RightScale Blog

Cloud Management Blog
RightScale 2018 State of the Cloud Report
Cloud Management Blog

Security Monitoring In Public IaaS: How We Do It at RightScale

In my experience helping RightScale customers who are at varying points in the cloud adoption spectrum from investigating IaaS to launching a POC to already using IaaS for production applications, I see quite a bit of confusion about how to actually “do” security in the cloud, particularly in IaaS. And the sheer volume of vendor cloud washing and sales FUD that is being perpetuated makes it even more difficult for them to get a straight answer.

As the Security Guy at RightScale and a cloud user myself, I'm writing a series of “How we do it” articles covering the “security things” that you should be doing as part of your security program. In this blog post I will share some of my thoughts and details on one important aspect of security: security monitoring in public IaaS. Read on for some actionable tips, or, if you want more in-depth expert guidance on security in the cloud, ask to talk with me when you request a RightScale demo.
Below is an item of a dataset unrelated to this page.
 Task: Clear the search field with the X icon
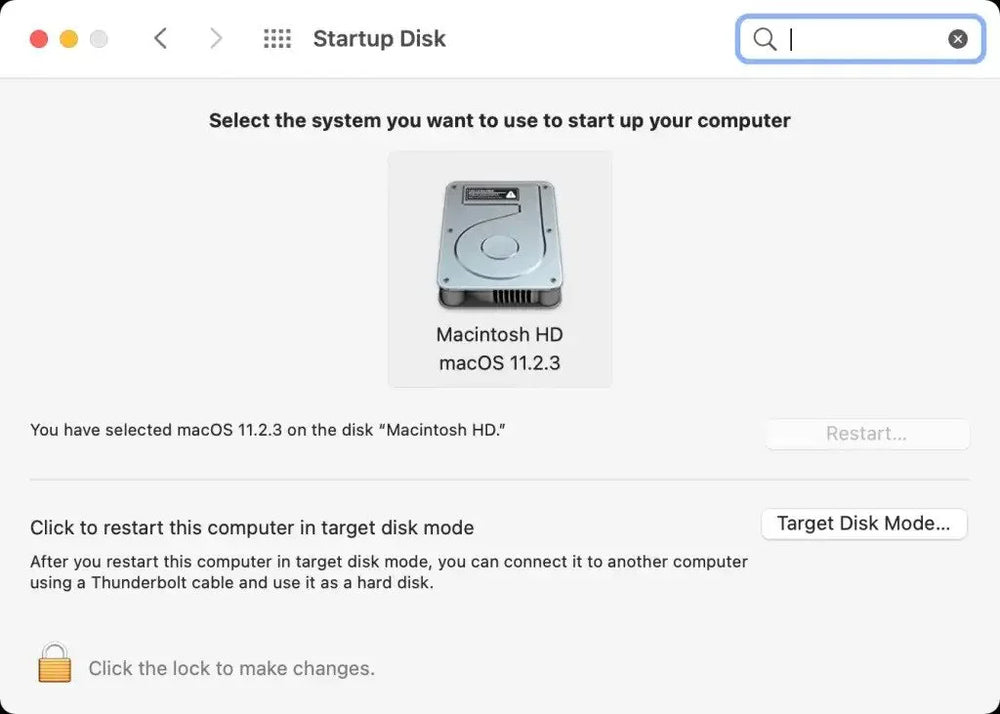point(958,39)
What Is Security Monitoring?

So what exactly is security monitoring and why is it important? In the context of this blog, I am defining security monitoring as:

The ability to collect, analyze, and alert on security-related system and application events. These events are synonymous with individual log entries for the system or application in question.
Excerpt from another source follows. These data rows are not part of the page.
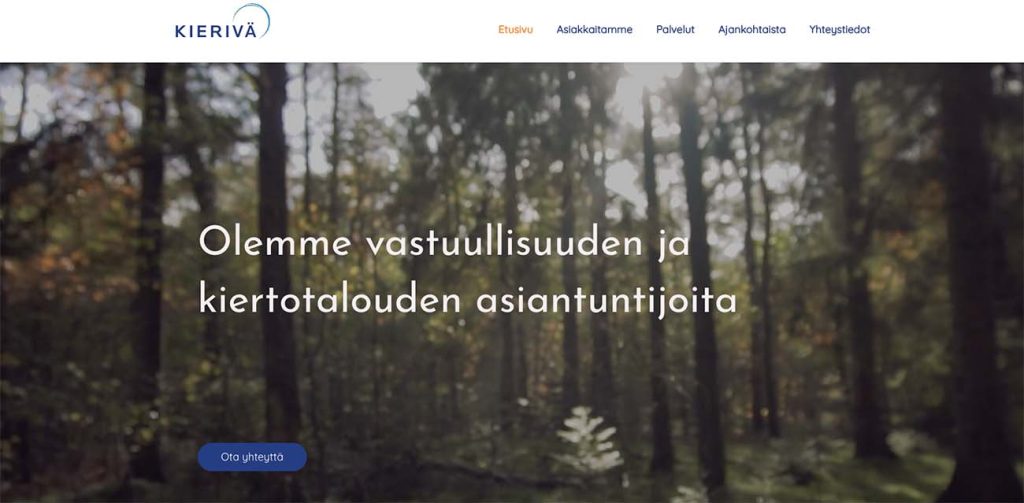1024x503 pixels.
Task: Click the empty white header area left of the logo
Action: point(85,31)

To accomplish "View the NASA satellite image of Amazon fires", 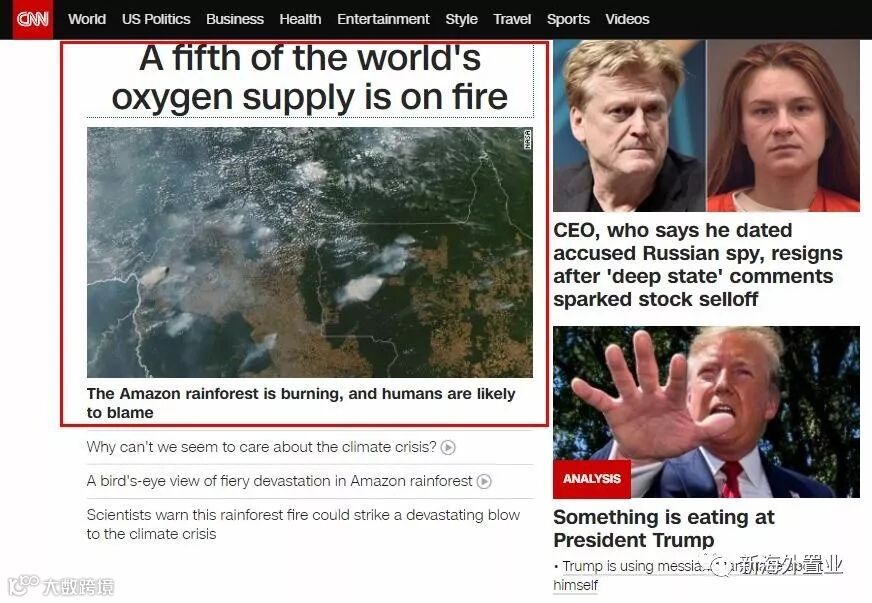I will tap(310, 253).
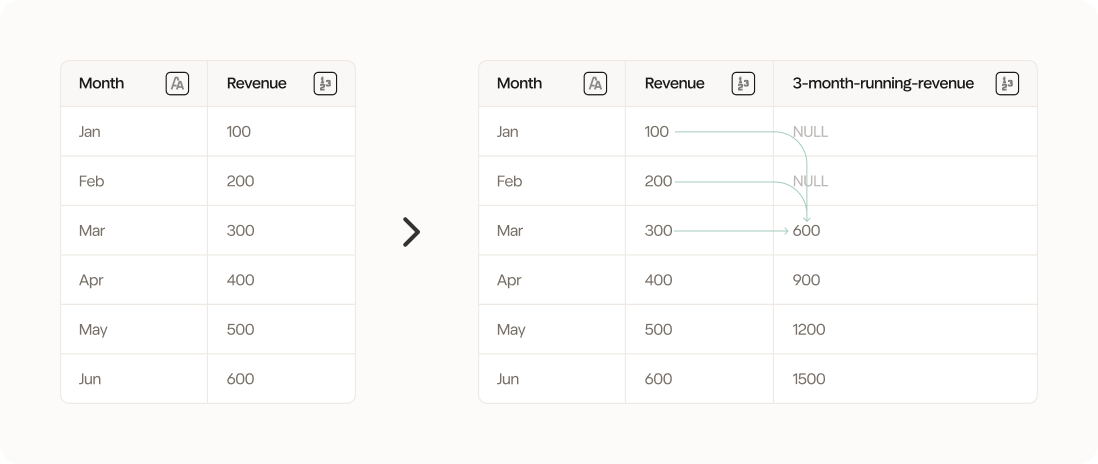Select the 600 revenue cell in left table

(241, 379)
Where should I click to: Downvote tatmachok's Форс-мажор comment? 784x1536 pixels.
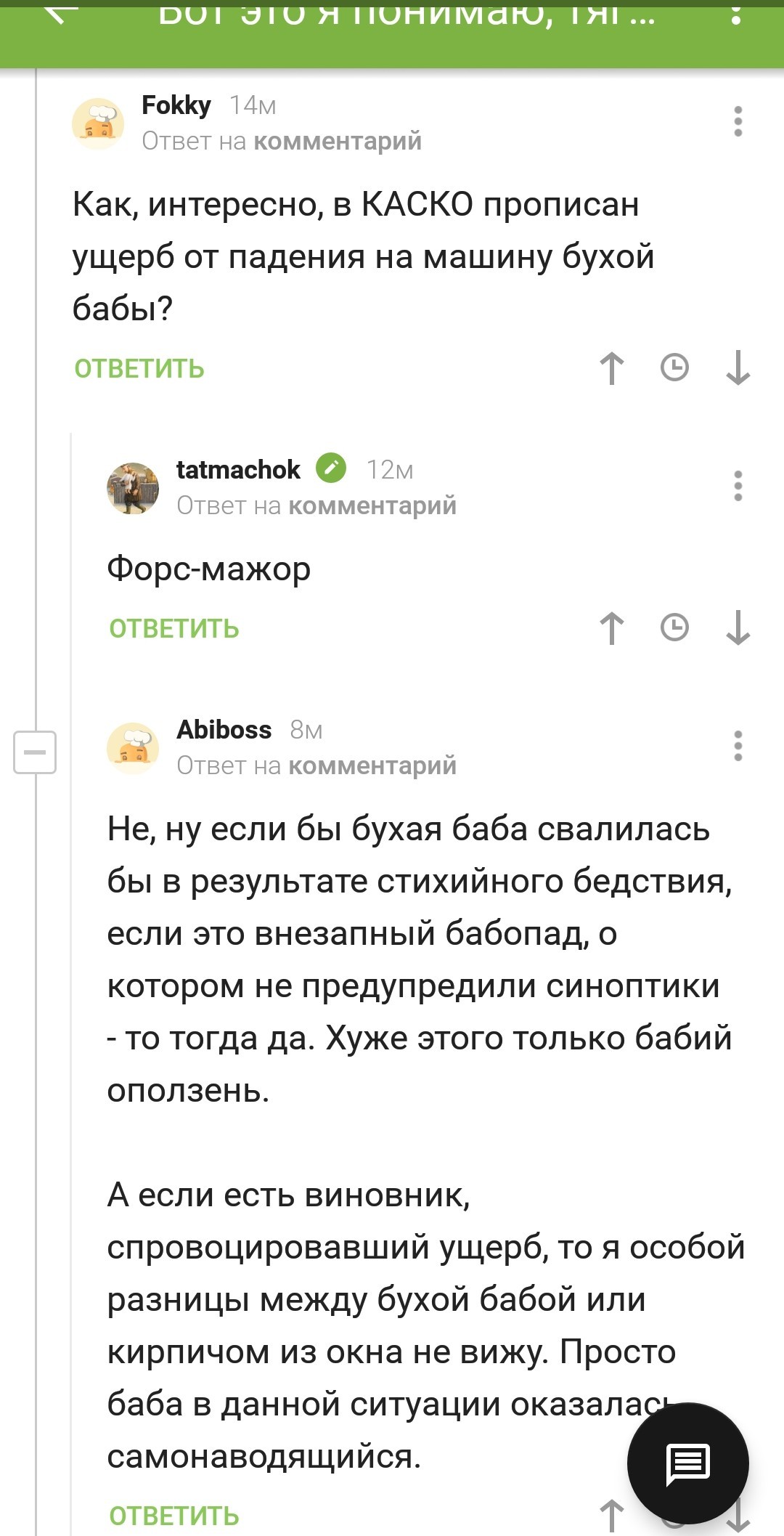click(738, 627)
Security monitoring is important because it is a critical part of a holistic information security program. A holistic program includes such protocols as governance, testing, patching, configuration management, and identity and access management among monitoring and others. Although security monitoring is just another piece of that puzzle like applying patches or configuring systems properly, it is critical because without it your security program is incomplete. If there is a compromise or attempted compromise of your system, without security monitoring you would never know it happened until you read about it in the news.
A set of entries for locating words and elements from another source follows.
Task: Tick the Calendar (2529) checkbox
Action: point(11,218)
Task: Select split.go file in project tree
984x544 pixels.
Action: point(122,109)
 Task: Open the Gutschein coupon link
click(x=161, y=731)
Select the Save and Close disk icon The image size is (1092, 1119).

Let's start with some premises:

In order to get it right, you need to look at security monitoring in IaaS in the following light:

  • Cloud, and thus IaaS, is a new way to deliver IT.
  • Security fundamentals in the cloud are similar to any other environment (there is no secret sauce).
  • Monitoring in IaaS is a subset of monitoring in a traditional enterprise. The main difference arises because there is no general network level visibility (for example, there is no span port to view all traffic passing through the device). I know you can architect it such that there is a "choke point" to pass all traffic through, thus gaining much of the visibility functionality you have lost. However, if you do this, you are essentially trying to shoehorn an old solution where a new one is in order (see the first bullet above), and you will introduce problems (single point of failure, bandwidth limits, latency issues, etc.). I recommend that you embrace the change, figure out how you should do it (compensate for that lack with host-based tools, for example) and don't try to force how you have done it in the past. (Note: There is an aspect of the network-level monitoring that focuses on the actual network itself, which is managed by the provider and thus is out of our scope and would not typically be considered anyway.)

Begin by asking "Why?"

You need to begin the whole process of by asking "Why implement security monitoring?" rather than "How to do it?" or "What to use?".  So why are you implementing security monitoring? To meet compliance requirements? Prevention? Detection? Forensics? Other?

Once you have identified the "Why," then you can start looking at the "How to do it." Will you use Host Intrusion Detection System (HIDS), application logs, system logs, host network traffic, etc. as data sources for your monitoring? After the "How" then the "What to use" should follow: open source (Syslog, GrayLog, OSSEC, etc.) or commercial (SumoLogic, CloudPassage, Trend Micro, etc.).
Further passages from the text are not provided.